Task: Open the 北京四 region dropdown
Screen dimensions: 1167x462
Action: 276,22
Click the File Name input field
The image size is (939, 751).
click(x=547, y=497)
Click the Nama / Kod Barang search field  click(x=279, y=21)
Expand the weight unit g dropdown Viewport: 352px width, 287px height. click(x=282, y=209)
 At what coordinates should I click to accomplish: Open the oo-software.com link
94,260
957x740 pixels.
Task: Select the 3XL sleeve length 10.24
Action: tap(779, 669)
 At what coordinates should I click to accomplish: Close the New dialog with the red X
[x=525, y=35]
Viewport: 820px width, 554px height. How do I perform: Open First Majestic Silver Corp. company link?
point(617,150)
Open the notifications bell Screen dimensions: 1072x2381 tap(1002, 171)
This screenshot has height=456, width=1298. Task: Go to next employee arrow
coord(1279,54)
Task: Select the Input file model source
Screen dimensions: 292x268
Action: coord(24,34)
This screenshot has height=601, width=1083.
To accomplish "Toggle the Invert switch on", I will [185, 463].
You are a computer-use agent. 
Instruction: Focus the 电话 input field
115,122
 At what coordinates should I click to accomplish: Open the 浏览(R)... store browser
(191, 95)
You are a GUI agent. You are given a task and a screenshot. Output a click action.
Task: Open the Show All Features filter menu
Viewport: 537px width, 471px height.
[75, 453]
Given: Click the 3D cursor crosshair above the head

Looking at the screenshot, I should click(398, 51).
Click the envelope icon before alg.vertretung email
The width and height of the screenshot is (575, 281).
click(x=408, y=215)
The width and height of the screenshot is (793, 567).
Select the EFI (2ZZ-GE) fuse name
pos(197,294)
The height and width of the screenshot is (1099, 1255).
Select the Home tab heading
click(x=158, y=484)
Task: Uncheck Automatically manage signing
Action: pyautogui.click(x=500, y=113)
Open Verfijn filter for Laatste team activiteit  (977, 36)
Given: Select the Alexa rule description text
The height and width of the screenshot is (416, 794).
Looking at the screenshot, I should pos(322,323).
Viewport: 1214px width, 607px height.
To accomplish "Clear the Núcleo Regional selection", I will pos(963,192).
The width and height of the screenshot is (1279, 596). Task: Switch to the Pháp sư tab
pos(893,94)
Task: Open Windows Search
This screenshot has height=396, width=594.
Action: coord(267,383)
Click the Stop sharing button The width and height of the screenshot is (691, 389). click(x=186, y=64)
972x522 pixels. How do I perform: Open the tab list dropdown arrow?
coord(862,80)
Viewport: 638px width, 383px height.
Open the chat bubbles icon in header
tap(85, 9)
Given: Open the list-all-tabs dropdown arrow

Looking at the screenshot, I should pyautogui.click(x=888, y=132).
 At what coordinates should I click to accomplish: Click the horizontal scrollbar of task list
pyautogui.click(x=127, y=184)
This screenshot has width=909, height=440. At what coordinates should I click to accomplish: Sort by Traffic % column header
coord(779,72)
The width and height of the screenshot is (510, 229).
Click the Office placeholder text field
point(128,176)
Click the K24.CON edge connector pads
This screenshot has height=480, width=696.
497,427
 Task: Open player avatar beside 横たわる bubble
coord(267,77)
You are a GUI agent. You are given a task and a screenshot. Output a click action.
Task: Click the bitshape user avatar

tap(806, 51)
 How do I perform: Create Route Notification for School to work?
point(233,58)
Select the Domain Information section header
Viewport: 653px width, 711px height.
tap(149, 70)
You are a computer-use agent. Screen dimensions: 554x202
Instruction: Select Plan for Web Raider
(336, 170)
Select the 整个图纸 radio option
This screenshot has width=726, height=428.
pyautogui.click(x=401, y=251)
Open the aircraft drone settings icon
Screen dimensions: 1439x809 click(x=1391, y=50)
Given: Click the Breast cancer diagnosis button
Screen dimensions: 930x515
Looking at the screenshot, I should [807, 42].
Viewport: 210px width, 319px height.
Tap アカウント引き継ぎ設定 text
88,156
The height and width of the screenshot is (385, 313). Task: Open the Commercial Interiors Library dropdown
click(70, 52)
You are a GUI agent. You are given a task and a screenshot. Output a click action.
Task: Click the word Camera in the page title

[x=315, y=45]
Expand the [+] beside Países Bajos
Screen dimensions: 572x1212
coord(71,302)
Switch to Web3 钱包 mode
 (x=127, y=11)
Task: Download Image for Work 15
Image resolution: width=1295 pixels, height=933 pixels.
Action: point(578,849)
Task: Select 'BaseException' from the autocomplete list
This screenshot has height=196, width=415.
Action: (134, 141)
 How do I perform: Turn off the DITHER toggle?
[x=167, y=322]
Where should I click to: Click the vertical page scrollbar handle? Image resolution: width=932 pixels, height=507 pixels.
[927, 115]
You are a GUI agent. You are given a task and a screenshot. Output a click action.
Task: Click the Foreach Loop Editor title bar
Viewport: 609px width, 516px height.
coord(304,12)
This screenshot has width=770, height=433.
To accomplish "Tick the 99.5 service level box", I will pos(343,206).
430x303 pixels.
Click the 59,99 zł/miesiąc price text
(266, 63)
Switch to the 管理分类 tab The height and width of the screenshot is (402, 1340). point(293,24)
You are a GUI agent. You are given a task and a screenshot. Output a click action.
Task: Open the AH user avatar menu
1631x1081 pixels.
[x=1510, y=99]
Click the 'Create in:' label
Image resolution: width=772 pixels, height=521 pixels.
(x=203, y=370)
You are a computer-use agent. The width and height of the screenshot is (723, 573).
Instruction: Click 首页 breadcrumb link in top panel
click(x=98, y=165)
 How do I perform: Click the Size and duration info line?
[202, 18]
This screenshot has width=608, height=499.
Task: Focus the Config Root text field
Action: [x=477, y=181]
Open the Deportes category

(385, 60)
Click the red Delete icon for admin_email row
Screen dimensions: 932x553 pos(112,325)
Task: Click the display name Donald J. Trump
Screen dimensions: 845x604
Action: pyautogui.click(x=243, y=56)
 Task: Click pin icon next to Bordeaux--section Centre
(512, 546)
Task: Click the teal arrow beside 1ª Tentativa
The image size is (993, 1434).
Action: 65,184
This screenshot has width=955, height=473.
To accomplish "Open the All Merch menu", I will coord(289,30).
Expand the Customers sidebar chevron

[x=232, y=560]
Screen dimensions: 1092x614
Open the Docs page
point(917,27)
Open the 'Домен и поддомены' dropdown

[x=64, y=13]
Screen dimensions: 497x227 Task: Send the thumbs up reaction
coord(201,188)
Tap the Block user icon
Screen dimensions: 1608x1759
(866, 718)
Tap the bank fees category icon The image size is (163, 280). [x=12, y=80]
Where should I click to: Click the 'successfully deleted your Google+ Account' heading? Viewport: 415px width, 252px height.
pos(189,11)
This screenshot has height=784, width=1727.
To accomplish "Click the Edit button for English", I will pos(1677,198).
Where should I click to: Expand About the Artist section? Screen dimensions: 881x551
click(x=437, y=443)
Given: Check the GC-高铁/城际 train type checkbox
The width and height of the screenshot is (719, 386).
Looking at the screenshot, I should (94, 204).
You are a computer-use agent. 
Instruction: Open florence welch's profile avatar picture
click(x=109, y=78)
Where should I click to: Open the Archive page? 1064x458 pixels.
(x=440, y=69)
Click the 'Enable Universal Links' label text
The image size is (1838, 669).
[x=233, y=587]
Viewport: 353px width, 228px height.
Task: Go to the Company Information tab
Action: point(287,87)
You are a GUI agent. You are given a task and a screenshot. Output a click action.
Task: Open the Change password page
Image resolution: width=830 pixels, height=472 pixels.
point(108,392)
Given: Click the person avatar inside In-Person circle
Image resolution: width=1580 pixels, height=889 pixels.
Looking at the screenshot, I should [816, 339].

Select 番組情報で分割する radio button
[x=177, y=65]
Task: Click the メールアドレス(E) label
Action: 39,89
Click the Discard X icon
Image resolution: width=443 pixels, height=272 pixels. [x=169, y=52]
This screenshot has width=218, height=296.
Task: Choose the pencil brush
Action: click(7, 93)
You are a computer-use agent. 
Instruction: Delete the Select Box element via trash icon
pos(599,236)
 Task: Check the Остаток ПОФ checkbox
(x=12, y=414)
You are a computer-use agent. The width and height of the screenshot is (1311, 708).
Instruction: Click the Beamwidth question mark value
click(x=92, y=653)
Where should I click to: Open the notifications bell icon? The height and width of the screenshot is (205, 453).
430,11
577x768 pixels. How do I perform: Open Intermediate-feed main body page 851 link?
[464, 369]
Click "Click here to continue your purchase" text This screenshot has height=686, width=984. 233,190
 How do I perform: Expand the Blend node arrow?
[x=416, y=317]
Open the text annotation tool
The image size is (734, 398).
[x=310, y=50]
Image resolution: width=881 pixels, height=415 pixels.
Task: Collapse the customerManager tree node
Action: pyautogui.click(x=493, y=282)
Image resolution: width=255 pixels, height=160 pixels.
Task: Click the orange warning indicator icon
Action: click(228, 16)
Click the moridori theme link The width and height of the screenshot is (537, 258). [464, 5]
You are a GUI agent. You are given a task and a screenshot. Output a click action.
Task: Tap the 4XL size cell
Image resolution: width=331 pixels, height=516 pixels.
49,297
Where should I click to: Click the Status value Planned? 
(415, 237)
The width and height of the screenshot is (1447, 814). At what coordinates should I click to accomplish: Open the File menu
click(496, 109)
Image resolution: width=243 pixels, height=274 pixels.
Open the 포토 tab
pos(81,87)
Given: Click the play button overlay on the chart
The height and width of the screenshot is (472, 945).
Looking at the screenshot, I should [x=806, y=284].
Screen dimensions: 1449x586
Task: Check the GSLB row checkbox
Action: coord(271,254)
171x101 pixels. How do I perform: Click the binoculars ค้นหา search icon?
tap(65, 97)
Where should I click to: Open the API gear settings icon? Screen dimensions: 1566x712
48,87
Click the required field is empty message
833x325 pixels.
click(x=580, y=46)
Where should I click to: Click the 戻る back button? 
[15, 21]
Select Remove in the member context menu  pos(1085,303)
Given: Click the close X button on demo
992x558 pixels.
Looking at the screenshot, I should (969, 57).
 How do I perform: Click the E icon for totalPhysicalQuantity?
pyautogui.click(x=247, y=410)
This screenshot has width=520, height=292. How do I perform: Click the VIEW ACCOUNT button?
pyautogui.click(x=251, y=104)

================

Copy the records word for word, starting with their first line and ending with the line containing "click(x=408, y=215)". Include both of those lines.

_COMPLETE OUTPUT_.
Task: Open the 北京四 region dropdown
Screen dimensions: 1167x462
Action: 276,22
Click the File Name input field
The image size is (939, 751).
click(x=547, y=497)
Click the Nama / Kod Barang search field  click(x=279, y=21)
Expand the weight unit g dropdown Viewport: 352px width, 287px height. click(x=282, y=209)
 At what coordinates should I click to accomplish: Open the oo-software.com link
94,260
957x740 pixels.
Task: Select the 3XL sleeve length 10.24
Action: tap(779, 669)
 At what coordinates should I click to accomplish: Close the New dialog with the red X
[x=525, y=35]
Viewport: 820px width, 554px height. How do I perform: Open First Majestic Silver Corp. company link?
point(617,150)
Open the notifications bell Screen dimensions: 1072x2381 tap(1002, 171)
This screenshot has height=456, width=1298. Task: Go to next employee arrow
coord(1279,54)
Task: Select the Input file model source
Screen dimensions: 292x268
Action: coord(24,34)
This screenshot has height=601, width=1083.
To accomplish "Toggle the Invert switch on", I will [185, 463].
You are a computer-use agent. 
Instruction: Focus the 电话 input field
115,122
 At what coordinates should I click to accomplish: Open the 浏览(R)... store browser
(191, 95)
You are a GUI agent. You are given a task and a screenshot. Output a click action.
Task: Open the Show All Features filter menu
Viewport: 537px width, 471px height.
[75, 453]
Given: Click the 3D cursor crosshair above the head

Looking at the screenshot, I should click(398, 51).
Click the envelope icon before alg.vertretung email
The width and height of the screenshot is (575, 281).
click(x=408, y=215)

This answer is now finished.